For as long as I’ve been working in transportation and probably longer, the debate surrounding the federal transportation program has been a one-note affair: a never-ending fight over who gets money and how much money they get. Those who get money want more flexibility to spend it however they want. Those who get a little money want a bigger piece of the pie. And then both political parties come together in a “bipartisan” way to grow the pie and keep everyone happy.
This two-dimensional debate always leaves out an urgently needed conversation about the purpose of this federal transportation program. What are we doing? Why are we spending $50 billion a year? What is it supposed to accomplish? Does anyone know anymore?

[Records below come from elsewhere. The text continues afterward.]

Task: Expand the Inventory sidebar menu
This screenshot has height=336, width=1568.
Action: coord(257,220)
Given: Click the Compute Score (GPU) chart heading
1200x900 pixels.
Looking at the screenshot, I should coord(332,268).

Nearly seven decades ago we set out with a clear purpose: connect our cities and rural areas and states with high-speed interstates and highways for cars and trucks and make travel all about speed. These brand new highways made things like cross-country and inter-state travel easier than we ever imagined possible. We connected places that weren’t well-connected before and reaped the economic benefits (while also dividing and obliterating some communities along the way).

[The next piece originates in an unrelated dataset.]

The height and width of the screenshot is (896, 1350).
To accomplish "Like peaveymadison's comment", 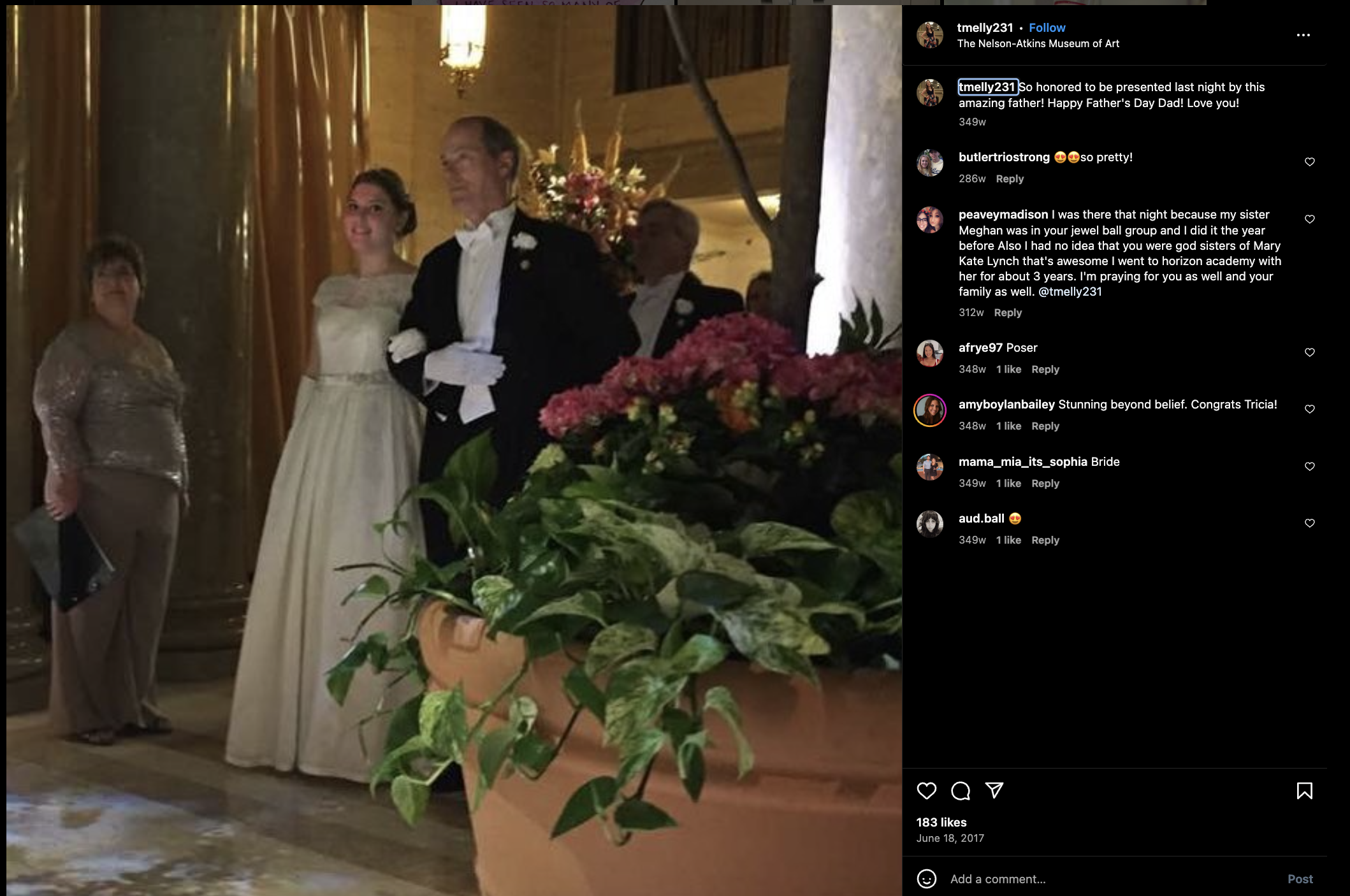I will pos(1309,219).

We’ve never really updated those broad goals from 1956 in a meaningful way. We’ve moved from the exponential returns of building brand new connections where they didn’t exist to the diminishing, marginal returns of spending billions to add a new lane of road here and there, which promptly fills up with new traffic.
Why in the world would we just pour more money into a program that is “devoid of any broad, ambitious vision for the future, and [in which] more spending has only led to more roads, more traffic, more pollution, more inequality, and a lack of transportation options,” as I wrote in the Washington Post during Infrastructure Week?
What the program should be about is accountability to the American taxpayer—making a few clear, concrete, measurable promises and then delivering on them. The program should focus on what we’re getting for the funds we’re spending—not simply whether or not money gets spent and how much there was.
There is even more, and it’s really amazingly good. I encourage you to go to their site and read the entire thing. It’s all kinds of smart.
And it’s all kinds of brave too. Like, the principled kind of brave. It’s a lot easier to open doors when you’re aligned with those wanting to spend more. It’s more of a challenge to be the one suggesting we stop and think about things first. This move will make their work more difficult, but more meaningful. We should all admire them for their courage and vision.
So, this time it feels extra nice to be here in Washington DC where, not only is the city gorgeous and the weather nice, but where the list of friends and allies working to build strong cities, towns, and neighborhoods continues to grow. Bravo to Transportation for America for their leadership on these issues. We’re standing with you on this.